By: Dan B.
When one thinks of workplace violence, images of an insane shooter often come to mind. This is actually pretty rare as far as workplace violence goes and technically workplace violence includes any sort of physical or verbal assault. Of course, having said that, I go to work every day to a building with bullet holes in the wall…
The most common, but perhaps most error-prone, method of predicting workplace violence (of any kind) is known as profiling. This involves a list of “typical” characteristics that are supposed to represent indicators of violent behaviors. Although I’ll include such a list in this article, as a manager or co-worker, you should realize that there is a lot more that goes into making a true threat assessment than checking off items on a list. In particular, when assessing the behaviors of an individual, your assessment must be made from objective facts and observable behavior, not inferred traits. Likewise, any information about the behavior of an individual should be collected from more than one source (And this is why it is so important for coworkers and managers to come forward with their concerns. Although this may feel like tattling – you are probably not the only one who has a concern and the more people that share their factual observations of an individual’s behavior, the more accurate the threat assessment is likely to be). In the ideal world, assessment information is gathered not only from the workplace environment, but outside of that as well.
A threat assessment is based upon the belief that targeted violence is not a spontaneous event, and that there is a difference between making a threat and being a threat. For instance, a substantive verbal threat would be a threat that includes things such as specific plausible details, repetition of the threat over time or to multiple individuals, communicating the threat as a plan and physical evidence of intent to carry out the threat such as a weapon or a written list of victims.
A list of characteristic behaviors that may indicate potential for violent behavior is below. Notice that some of these are more subjective than others, and that none of them are any sort of crystal ball guarantee that someone will commit violence.
· Acting out on violent impulses, yelling, threatening, stomping, etc.
· Chronically angry.
· Not taking responsibility for their own behavior.
· Assumes the worst in others.
· Controlling and inflexible.
· Self centered.
· Fixation on an idea (including violence or weapons) or individual.
· Identifies with others who commit violence.
· Mixed messages – says one thing but acts differently.
· Suddenly acts out of character.
· Uses drugs and/or alcohol.
· Attendance problems.
· Deterioration of work performance.
· Refusal to cooperate with authorities.
· Unwanted sexual comments.
· Sees self as being victimized.
· Attempts to recruit others to their personal grievance cause.

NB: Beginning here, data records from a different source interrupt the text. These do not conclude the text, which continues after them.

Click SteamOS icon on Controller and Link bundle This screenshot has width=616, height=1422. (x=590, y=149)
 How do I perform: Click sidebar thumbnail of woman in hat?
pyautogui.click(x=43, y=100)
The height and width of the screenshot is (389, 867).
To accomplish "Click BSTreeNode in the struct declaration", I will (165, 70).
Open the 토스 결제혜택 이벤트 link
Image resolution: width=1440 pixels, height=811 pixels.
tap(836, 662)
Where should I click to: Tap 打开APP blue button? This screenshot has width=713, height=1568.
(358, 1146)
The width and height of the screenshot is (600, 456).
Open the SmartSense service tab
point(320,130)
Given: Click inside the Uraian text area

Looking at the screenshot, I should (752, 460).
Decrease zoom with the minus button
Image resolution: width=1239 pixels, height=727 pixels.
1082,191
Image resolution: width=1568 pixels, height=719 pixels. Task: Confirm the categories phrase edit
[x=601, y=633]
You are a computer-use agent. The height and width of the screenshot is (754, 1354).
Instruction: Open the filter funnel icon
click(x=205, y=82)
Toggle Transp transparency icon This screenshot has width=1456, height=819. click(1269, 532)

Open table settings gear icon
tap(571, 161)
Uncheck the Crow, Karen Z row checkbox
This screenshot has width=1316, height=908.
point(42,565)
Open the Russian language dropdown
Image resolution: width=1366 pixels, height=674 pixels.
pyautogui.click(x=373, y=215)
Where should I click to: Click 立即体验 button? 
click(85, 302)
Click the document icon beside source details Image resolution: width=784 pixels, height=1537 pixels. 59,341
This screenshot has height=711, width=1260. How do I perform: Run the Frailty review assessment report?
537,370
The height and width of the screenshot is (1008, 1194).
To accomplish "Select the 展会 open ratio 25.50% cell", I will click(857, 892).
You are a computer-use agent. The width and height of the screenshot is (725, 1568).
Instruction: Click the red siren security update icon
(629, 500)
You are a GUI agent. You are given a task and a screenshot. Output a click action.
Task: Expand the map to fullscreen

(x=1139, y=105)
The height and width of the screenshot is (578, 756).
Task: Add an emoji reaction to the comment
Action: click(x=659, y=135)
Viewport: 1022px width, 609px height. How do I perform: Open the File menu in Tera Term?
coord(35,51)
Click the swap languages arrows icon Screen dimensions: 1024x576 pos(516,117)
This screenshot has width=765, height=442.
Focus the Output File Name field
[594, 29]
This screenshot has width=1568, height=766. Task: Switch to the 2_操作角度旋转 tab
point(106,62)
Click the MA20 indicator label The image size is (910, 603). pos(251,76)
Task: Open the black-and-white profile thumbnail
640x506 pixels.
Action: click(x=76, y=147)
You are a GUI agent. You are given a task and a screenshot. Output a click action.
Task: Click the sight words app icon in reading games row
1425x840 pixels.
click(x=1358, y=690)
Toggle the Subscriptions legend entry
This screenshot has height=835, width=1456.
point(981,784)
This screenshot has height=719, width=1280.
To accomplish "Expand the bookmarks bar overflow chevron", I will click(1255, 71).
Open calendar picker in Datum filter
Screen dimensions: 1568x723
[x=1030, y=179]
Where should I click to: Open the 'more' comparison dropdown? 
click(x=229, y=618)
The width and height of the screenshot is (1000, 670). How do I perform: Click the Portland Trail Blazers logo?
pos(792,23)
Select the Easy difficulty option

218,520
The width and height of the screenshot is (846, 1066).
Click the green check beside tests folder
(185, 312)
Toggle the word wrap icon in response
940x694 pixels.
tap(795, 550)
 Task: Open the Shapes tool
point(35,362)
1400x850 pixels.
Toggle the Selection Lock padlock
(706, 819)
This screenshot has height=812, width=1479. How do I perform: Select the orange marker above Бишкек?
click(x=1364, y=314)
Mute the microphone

· Coworkers are afraid of them.
· There have recently been news stories about other major acts of
violence. (This is a characteristic of the environment, not the
· They monitor the behavior of other workers closely.
· Verbal threats.
People may commit violence in the workplace to avenge a perceived wrong, bring attention to a (personal) problem, end personal pain (be killed), or achieve notoriety (which is why recent published incidents of violence can be a contributing factor to consider). People most likely to commit violence tend to be people in pain, people in rebellion, or people with a weak ego. Ultimately though, rather than trying to judge the other person, to predict whether someone really poses a threat, you must try to see the world through their perspective. Ask yourself: Do they feel justified in using violence? Do they see alternatives to using violence? Do they believe the consequences of using violence will be favorable? Do they have the means to use violence?
In terms of preventing workplace violence, there really is a substantial amount that can be done. There are three elements that come together to create violence in the workplace. These are: the employee, the stimulus, and management’s response to the employee’s behavior. Both the stimulus (the stated cause of the behavior) and the behavior itself should be addressed, but as separate issues if possible. If an employee is exhibiting several of the characteristics listed above, management should intervene before the situation escalates. Make it clear to the employee that such behavior is unacceptable. Then, attempt to find a mutually satisfactory solution to the stimulus that initiated the behavior. If no solution can be found, an employee may need to be placed on leave, or terminated. Often, professional counseling can be an effective method to prevent further escalation. There are a variety of legal and documentation issues that must be addressed in these situations, which the companies’ HR management should be familiar with.